> Instructions to follow: Copy the records word for word, starting with the line that contains "Given: Select the GBZ4 label on the core wall" and going on through the line that contains "point(105,169)".

> Input rows:
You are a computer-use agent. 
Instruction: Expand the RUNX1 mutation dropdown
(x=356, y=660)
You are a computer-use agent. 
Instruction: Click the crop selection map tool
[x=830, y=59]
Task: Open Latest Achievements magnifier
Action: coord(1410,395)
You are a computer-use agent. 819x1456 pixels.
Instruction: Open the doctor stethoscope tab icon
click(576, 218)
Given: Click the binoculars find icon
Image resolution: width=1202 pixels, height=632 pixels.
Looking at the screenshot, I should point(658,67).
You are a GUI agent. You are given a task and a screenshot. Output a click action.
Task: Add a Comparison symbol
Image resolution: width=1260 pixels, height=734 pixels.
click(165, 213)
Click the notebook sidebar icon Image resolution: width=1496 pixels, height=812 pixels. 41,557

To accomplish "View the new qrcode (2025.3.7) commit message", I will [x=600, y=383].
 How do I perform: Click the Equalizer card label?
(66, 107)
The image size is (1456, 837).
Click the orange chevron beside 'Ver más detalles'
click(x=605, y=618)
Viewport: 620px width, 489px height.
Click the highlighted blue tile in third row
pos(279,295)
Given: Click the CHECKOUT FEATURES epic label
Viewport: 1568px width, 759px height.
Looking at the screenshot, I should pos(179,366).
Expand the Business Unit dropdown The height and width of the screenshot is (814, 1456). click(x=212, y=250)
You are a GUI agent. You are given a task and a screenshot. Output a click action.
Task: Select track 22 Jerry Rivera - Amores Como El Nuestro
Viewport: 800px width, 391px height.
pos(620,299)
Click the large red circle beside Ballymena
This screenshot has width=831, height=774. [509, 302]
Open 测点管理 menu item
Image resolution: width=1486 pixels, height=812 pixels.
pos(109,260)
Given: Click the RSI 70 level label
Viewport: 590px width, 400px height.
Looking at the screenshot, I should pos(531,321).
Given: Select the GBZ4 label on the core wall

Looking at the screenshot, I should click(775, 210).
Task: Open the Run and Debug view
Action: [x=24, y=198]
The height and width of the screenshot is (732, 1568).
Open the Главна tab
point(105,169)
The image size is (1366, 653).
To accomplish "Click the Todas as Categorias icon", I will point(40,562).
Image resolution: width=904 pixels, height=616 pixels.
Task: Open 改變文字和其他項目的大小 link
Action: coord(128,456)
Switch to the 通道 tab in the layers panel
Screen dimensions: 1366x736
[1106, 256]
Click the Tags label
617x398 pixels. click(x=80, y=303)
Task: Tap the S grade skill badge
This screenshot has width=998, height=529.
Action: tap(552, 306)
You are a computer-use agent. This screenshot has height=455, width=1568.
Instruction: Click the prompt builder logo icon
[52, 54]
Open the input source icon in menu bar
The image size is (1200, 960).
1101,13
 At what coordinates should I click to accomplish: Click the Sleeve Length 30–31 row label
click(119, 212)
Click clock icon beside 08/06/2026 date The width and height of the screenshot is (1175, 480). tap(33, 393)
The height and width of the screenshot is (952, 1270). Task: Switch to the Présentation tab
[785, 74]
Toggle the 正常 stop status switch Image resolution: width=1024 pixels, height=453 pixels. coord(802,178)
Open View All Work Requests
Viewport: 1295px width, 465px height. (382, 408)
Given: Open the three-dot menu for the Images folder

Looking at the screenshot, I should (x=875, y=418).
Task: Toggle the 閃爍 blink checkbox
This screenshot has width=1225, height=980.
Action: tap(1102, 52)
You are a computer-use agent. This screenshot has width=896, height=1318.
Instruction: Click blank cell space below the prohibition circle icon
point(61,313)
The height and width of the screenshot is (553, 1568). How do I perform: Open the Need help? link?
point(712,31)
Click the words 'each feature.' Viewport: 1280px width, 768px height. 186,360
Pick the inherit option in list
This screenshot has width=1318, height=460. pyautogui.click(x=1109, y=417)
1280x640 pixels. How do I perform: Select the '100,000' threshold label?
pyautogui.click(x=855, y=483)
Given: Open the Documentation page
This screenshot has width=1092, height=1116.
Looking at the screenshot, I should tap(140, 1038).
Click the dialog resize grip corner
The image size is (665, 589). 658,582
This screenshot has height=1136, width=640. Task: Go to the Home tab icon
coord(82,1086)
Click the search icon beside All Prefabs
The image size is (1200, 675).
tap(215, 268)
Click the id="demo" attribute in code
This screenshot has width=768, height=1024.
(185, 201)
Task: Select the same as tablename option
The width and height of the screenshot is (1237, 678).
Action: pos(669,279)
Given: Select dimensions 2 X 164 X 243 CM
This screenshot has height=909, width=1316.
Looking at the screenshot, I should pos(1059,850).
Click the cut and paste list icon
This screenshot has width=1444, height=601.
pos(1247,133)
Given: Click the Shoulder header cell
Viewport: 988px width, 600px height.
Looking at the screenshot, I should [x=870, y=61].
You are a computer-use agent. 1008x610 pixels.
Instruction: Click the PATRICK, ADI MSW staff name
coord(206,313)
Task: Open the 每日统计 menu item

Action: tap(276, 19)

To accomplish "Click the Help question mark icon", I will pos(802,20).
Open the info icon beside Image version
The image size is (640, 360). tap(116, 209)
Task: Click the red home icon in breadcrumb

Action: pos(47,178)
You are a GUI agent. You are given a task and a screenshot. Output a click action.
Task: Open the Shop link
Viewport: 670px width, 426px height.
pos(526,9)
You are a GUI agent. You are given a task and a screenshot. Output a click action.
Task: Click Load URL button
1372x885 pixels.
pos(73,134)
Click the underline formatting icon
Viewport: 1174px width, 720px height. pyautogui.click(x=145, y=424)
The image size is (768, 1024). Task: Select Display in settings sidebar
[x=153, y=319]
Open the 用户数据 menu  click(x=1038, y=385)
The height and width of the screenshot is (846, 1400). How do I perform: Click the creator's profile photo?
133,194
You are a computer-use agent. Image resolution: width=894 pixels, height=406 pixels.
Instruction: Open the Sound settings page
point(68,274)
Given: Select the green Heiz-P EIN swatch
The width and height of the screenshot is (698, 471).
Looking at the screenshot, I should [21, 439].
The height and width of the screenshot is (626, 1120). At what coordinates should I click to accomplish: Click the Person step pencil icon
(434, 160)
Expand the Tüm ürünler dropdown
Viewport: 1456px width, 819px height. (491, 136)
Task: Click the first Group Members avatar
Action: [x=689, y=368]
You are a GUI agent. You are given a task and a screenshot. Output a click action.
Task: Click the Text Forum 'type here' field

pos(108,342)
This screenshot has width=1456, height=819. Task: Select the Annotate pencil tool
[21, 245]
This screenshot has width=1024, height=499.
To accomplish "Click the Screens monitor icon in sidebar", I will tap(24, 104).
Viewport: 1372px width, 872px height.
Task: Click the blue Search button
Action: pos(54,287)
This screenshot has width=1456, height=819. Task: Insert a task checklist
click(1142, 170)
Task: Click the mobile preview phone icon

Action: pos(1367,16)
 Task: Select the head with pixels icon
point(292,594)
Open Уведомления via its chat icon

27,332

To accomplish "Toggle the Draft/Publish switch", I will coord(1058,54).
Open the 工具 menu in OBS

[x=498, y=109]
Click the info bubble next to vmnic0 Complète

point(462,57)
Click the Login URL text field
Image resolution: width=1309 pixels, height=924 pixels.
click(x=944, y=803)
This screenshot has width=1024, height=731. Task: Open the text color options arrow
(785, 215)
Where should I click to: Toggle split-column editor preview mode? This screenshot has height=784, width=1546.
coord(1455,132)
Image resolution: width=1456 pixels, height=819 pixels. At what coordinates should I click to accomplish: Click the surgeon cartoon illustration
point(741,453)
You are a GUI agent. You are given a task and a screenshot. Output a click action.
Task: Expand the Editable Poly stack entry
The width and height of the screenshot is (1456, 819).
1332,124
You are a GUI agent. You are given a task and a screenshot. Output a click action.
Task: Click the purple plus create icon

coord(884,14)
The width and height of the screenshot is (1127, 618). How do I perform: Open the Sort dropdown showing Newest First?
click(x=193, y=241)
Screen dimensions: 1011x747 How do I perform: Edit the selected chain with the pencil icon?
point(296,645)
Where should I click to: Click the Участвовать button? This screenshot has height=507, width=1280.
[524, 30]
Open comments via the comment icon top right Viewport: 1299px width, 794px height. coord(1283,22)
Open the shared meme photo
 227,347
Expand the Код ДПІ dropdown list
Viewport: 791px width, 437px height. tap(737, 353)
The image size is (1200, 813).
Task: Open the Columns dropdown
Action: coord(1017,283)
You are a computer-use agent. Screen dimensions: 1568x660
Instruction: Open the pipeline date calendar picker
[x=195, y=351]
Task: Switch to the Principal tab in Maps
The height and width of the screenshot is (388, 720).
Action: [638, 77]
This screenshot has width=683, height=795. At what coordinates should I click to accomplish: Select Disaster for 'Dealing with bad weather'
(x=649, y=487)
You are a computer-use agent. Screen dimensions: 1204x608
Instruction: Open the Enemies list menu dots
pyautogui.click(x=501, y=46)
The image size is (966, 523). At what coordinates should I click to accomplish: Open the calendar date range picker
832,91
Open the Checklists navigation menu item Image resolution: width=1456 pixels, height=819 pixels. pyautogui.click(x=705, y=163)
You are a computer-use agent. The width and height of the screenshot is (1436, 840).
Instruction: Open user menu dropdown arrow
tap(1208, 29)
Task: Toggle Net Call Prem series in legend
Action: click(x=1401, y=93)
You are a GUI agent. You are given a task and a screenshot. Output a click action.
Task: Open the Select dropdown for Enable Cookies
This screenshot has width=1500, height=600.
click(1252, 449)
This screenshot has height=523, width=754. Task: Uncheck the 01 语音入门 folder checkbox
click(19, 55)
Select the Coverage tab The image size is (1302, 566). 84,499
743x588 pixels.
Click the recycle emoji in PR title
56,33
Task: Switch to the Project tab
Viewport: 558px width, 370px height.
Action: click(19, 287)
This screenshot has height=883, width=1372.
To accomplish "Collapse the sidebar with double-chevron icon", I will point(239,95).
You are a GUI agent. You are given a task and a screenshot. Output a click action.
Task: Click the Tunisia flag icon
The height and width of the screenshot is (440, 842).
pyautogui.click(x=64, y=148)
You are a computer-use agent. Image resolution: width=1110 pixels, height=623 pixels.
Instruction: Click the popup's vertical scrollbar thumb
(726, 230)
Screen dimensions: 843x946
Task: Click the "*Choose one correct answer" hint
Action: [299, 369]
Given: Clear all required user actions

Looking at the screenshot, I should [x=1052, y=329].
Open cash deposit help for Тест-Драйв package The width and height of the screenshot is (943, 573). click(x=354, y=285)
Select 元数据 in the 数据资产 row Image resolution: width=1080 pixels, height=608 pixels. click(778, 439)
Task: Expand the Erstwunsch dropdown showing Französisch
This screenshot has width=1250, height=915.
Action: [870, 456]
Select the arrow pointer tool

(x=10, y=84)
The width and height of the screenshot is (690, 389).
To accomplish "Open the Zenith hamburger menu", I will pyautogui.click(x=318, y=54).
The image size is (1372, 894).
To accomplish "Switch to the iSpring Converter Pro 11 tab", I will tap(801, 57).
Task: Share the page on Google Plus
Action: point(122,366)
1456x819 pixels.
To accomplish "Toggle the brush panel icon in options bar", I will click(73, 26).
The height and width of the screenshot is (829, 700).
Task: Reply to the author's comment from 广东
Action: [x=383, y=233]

> Answer for this exercise:
Given: Select the GBZ4 label on the core wall

Looking at the screenshot, I should click(775, 210).
Task: Open the Run and Debug view
Action: [x=24, y=198]
The height and width of the screenshot is (732, 1568).
Open the Главна tab
point(105,169)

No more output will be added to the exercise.